* _EXCERPT PROVIDED_
CTF Services Limited
- Native name: 周大福創建有限公司
- Formerly: NWS Holdings Limited
- Traded as: SEHK: 659
- Industry: Roads; Financial Services; Logistics; Construction; Facilities Management;
- Founded: 2003; 23 years ago
- Founder: Henry Cheng, Cheng Yu-tung
- Headquarters: Kowloon, Hong Kong, China
- Parent: Chow Tai Fook Enterprises Limited, Century Acquisition Limited
- Website: www.ctfs.com.hk

= CTF Services =

Chinese conglomerate

CTF Services Limited (周大福創建有限公司), is a conglomerate with a diversified portfolio of market-leading businesses, predominantly in Hong Kong and mainland China under Chow Tai Fook Enterprise (CTFE). Operating businesses include toll roads, financial services, logistics, construction and facilities management.

CTF Services Limited, formerly known as NWS Holdings Limited, was established in 2003 when its predecessor, Pacific Ports Company Limited, acquired New World Services Limited from New World Development and the infrastructure assets from New World Infrastructure Limited. The company is headed by Henry Cheng, the elder son of Dr Cheng Yu-tung. Mr. Brian Cheng and Mr. Gilbert Ho are the Co-Chief Executive Officers of the Company.

Before 2020, the company was involved in infrastructure and service businesses in Hong Kong, mainland China and Macau. Its infrastructure division included roads, energy, water and ports projects. Its service division comprised facilities management, construction (consists of Hip Hing Construction , Vibro, Quon Hing and Hsin Chong Aster), Financial Services (CTF Life) and Facilities Management ( Hong Kong Convention and Exhibition Centre, GHK Hospital Limited and Kai Tak Sports Park Limited ) . CTFS previously owned transportation business (Citybus, New World First Bus and New World First Ferry).

NWS has been optimizing its business portfolio since 2018. In August 2020, the Citybus and New World First Bus subsidiaries were sold to Bravo Transport. NWS sold New World First Ferry to Chu Kong Shipping in 2020. NWS achieves milestone in ESG journey with successful disposal of its interest in coal-fired power plant, Chengdu Jintang Power Plant, marking the complete phase-out of fossil fuel investments from its portfolio and demonstrating its commitment to sustainable practices.

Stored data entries

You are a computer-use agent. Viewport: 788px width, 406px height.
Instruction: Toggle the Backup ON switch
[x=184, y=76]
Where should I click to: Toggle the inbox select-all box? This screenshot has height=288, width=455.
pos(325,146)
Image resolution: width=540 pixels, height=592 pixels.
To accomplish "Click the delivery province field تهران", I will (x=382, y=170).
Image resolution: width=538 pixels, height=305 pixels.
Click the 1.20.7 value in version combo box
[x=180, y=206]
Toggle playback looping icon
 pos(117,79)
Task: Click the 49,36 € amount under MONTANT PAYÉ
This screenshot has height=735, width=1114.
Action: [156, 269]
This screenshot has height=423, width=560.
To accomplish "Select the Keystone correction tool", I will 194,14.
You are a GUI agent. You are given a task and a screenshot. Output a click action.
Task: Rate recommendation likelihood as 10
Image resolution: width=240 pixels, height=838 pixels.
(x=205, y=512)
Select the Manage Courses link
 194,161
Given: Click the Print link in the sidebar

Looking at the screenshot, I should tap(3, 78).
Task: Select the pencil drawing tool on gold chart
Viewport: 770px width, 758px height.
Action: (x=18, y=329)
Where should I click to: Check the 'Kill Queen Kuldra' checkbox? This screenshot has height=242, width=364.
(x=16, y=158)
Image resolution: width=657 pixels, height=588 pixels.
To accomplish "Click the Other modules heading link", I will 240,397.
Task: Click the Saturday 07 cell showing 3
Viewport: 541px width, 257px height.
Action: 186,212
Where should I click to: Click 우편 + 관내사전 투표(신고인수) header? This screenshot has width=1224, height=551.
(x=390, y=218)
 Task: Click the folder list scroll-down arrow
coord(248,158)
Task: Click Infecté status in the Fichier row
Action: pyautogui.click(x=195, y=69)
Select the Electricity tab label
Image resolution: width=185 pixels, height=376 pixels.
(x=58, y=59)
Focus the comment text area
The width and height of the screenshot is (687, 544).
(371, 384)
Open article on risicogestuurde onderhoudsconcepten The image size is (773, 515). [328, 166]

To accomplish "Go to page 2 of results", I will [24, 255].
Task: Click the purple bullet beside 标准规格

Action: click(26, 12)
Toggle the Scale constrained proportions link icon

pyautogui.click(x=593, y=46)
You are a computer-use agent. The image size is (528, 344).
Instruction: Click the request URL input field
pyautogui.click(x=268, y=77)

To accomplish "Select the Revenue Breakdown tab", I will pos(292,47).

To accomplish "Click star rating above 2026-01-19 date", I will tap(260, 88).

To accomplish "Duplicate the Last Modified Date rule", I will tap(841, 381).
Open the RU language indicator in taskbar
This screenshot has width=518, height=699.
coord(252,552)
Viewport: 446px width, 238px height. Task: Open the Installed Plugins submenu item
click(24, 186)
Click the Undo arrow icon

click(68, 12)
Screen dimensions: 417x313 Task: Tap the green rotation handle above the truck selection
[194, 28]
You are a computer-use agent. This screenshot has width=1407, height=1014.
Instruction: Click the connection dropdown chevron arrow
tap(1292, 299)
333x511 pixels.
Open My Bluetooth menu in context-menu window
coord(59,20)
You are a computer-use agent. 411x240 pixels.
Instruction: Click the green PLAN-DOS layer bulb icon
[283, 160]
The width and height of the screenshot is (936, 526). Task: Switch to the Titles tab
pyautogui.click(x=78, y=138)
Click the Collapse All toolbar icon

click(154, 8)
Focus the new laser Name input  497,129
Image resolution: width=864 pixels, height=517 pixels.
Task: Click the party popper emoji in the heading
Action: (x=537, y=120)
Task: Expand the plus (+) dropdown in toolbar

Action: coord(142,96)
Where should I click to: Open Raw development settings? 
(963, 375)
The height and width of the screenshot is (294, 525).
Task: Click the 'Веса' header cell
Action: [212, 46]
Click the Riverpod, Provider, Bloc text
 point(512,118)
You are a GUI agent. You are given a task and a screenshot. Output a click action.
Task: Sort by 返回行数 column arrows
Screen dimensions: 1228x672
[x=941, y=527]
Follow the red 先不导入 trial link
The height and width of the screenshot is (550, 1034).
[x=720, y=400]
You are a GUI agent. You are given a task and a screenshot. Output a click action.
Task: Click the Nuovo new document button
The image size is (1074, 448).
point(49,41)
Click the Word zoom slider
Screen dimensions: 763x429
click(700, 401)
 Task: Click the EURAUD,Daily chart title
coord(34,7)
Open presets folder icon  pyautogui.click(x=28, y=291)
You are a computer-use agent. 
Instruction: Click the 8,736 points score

* _INSTRUCTIONS TO FOLLOW_
Write a continuation of the CTF Services article that picks up right after its final sentence.

* _EXPECTED ANSWER_
==Operating Businesses==

=== Toll Roads ===

- Beijing-Zhuhai Expressway (Guangzhou-Zhuhai Section)
- Beijing-Zhuhai Expressway (Guangzhou-Zhuhai Northern Section)
- Guangzhou-Zhaoqing Expressway
- Shenzhen-Huizhou Expressway (Huizhou Section)
- Guangzhou Dongxin Expressway
- Guangzhou City Nansha Port Expressway
- Guangdong E-serve United Co., Ltd.
- Hangzhou Ring Road
- Shanxi Taiyuan – Gujiao Roadway (Gujiao Section)
- Tangjin Expressway (Tianjin North Section)
- Hubei Suiyuenan Expressway
- Hubei Laogu Expressway
- Hunan Sui-Yue Expressway
- Guangxi Guiwu Expressway

=== Financial Services ===

- CTF Life (100%)
- uSMART Securities (13.05%)
- Blackhorn (65%)

=== Logistics ===

- ATL Logistics Centre
- CTFS Chengdu Airport Logistics Centre (新創建成都機場物流中心)
- CTFS Longquan Logistics Centre (新創建龍泉物流中心)
- CTFS Xinjin Logistics Centre (新創建新津物流中心)
- CTFS Xindu Logistics Centre (新創建新都物流中心)
- CTFS Xindu North Industrial Park (新創建新都北工業園)
- CTFS Hannan Logistics Park (新創建漢南物流園)
- Suzhou Industrial Park (蘇州工業園)
- China United International Rail Containers Co., Limited

=== Construction ===

- Hip Hing Group
- Vibro Group
- Quon Hing Group
- Hsin Chong Aster Building Services Limited

=== Facilities Management ===

- Hong Kong Convention and Exhibition Centre
- Gleneagles Hong Kong Hospital

==Corporate affairs==
Its head office is in the 21/F, NCB Innovation Centre, 888 Lai Chi Kok Road, Cheung Sha Wan, Kowloon, Hong Kong.